__Document passage__
So what's up with that Dave?


----------



## the_traveler (Feb 14, 2010)

I just think it's some kind of glitch. I've done some random checks for other dates, and it works fine. But for some reason, not for that train on that day.


----------



## jis (Feb 14, 2010)

acelafan said:


> Sure, and I agree. But let's not forget that several rural airline routes are subsidized as well, thanks to the Essential Air Service Program.
> http://ostpxweb.dot.gov/aviation/X-50%20Ro...lairservice.htm
> 
> A 2007 USA Today article describes the subsidies:
> ...


Yes, absolutely. No disagreement there. But since those are a small portion of the total air services market I suppose they have not bothered to create special tax treatment for those. It is just extra make work for everyone when one first pays someone to run something and then collects part of what they pay back as a tax. Might as well just pay that much less and be done with it.

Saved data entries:
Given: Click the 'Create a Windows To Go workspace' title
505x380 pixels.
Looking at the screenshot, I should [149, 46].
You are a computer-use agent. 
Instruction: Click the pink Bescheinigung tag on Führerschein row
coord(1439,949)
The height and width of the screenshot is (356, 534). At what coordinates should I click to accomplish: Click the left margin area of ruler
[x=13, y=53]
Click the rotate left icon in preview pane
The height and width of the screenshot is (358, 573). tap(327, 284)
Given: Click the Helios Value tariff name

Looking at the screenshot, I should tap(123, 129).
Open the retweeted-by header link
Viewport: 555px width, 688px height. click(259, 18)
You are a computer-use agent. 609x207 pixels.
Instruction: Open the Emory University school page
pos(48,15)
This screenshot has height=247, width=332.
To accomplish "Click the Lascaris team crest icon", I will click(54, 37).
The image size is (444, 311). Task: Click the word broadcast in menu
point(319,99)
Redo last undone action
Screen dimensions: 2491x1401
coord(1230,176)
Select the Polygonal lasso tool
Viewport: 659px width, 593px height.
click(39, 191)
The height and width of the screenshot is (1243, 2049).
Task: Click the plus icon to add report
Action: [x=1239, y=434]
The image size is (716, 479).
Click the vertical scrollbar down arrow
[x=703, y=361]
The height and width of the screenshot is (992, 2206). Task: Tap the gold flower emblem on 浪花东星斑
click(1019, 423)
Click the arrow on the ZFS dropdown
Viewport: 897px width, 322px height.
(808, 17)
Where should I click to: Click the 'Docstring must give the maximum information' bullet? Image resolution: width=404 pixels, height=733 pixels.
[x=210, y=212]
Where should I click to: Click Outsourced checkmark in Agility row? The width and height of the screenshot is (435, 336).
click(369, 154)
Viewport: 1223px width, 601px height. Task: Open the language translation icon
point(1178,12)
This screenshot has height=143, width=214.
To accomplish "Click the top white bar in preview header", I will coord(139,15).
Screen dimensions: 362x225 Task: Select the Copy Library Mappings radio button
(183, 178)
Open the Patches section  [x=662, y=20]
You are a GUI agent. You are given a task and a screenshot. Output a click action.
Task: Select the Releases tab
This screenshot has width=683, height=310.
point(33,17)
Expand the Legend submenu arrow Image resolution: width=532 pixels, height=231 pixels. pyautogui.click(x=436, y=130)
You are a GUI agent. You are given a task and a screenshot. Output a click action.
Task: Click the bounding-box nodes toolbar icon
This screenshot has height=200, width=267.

__Requests__
1. Please give the lines of the listing, from the line containing "Screen dimensions: 362x225" through the end of the listing, as a JSON list of strings with one string per line, leaving out blank lines.
2. Carry the forum discussion about air service subsidies forward from its last sentence.

__Final results__
1.
[
  "Screen dimensions: 362x225 Task: Select the Copy Library Mappings radio button",
  "(183, 178)",
  "Open the Patches section  [x=662, y=20]",
  "You are a GUI agent. You are given a task and a screenshot. Output a click action.",
  "Task: Select the Releases tab",
  "This screenshot has width=683, height=310.",
  "point(33,17)",
  "Expand the Legend submenu arrow Image resolution: width=532 pixels, height=231 pixels. pyautogui.click(x=436, y=130)",
  "You are a GUI agent. You are given a task and a screenshot. Output a click action.",
  "Task: Click the bounding-box nodes toolbar icon",
  "This screenshot has height=200, width=267."
]

2.
----------



## dlagrua (Feb 14, 2010)

I used to fly frequently for business and pleasure but it recent years we have leaned towards taking Amtrak.

This is an opinion from someone that has thousands of airline and train miles under his belt.

The airports are, filthy ,crowded places and the savages that work in security are idiots. They treat eveyone in a rude and dehumanizing way.

Airports ARE government owned and operated facilities that provide a place for the airlines to base their operations at a subsidezed cost. To the contrary a railroad must own and maintain its own right of way. Train stations are far less crowded (most of the time)

All airlines are now charging $25 per checked bag. Thats $50 each for the average vacationer, then add in the fuel surcharges. It can take you 1 hour or more to pick up your luggage.

Airline seats are cramped and uncomfortable. Sometimes "your neighbor" comes from a third world culture that doesn't believe in bathing or using deodorants.

Airline food, whatever is available (and it most often isn't) is among the worlds worse cuisine. I wouldn't give this crap to a dog. You also eat at a seat just like an animal! Amtrak food is good and in many cases very good. There is a selection. You also dine at a table with a nice view.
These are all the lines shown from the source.